__Selected excerpt__.

※

Tuesday, February 07, 2006

The M.A.M.E. Cabinet - 'INSERTED COINS' - Part 2(a)




Anyway, at some point I got away from being concerned about cutting the ‘pointy part’ and began focusing on how I would mount a 22” CRT monitor in the space where the arcade monitor used to sit. Where I got the monitor and the other PC parts, I’ll address later on.

I proceeded to figure out how to get the monitor into this space and took the following steps:

Birdies on the big freakin monitor...
Step Zero: Removed the back panel of the monitor and sawed it down two different times. Eventually, I figured out that this was not going to be effective. While the front of the monitor was well supported by a part of the cabinet frame already installed, the back tended to tilt down, (did I mention this thing is 3224852 pounds?).

[On a side note, CRT monitors are nasty lil' buggers when it comes to hurting you. You see, they hold a charge even after they've been unplugged a while. FORTUNATELY, I am not dead. Which sort of makes sense, since I'm typing this. Still, every time I had to get a hold of that thing to lug it back over to the cabinet, I felt like I should make a change to my life insurance.]

A: Took the two pieces of wood that I had pried off of the inside sides of the ‘pointy’ area of the cabinet and used them as braces for a shelf that I didn't have the wood for yet, by screwing and nailing them into the side of the cabinet.

※

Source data
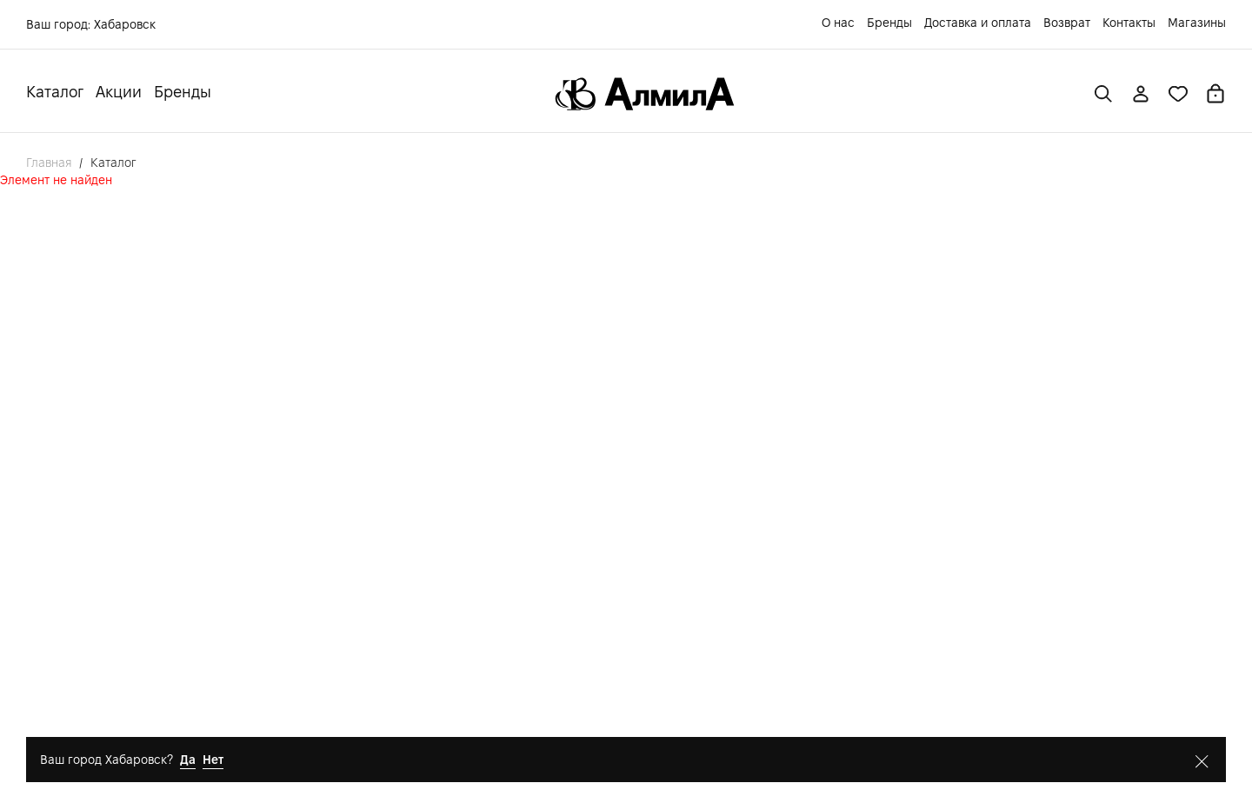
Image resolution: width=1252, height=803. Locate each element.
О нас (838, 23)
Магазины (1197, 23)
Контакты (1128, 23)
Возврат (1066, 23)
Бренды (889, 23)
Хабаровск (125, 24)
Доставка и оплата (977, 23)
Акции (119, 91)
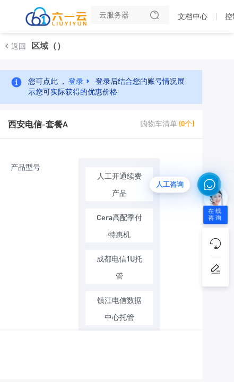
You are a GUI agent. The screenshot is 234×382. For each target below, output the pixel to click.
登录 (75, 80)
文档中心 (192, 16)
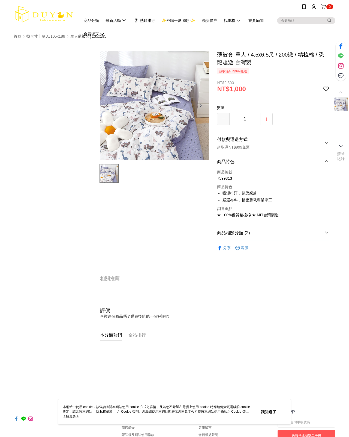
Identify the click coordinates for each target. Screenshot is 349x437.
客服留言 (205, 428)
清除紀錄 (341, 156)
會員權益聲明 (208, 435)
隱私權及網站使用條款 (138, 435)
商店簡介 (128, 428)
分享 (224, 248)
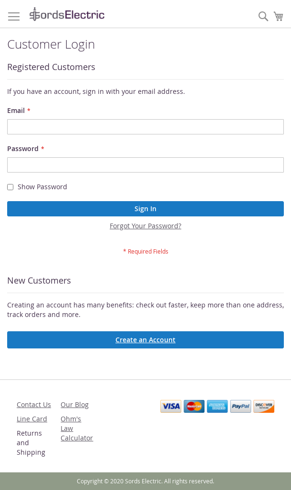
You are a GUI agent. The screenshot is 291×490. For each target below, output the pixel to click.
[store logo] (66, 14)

※

__The tasks__.
1: Answer these about the cabinet post:
(a) What size is the CRT monitor being mounted?
(b) What did Step Zero remove from the monitor?
(c) What were the two pieces of wood used as?
2: Could you write out the stretch of the cabinet post from "A: Took the" through "of the cabinet.", swapping "braces" for "supports"?
This source data is separate material, apart from the cabinet post.

__Answers in order__.
1:
(a) 22 inches.
(b) The back panel.
(c) Braces for a shelf.

2:
A: Took the two pieces of wood that I had pried off of the inside sides of the ‘pointy’ area of the cabinet and used them as supports for a shelf that I didn't have the wood for yet, by screwing and nailing them into the side of the cabinet.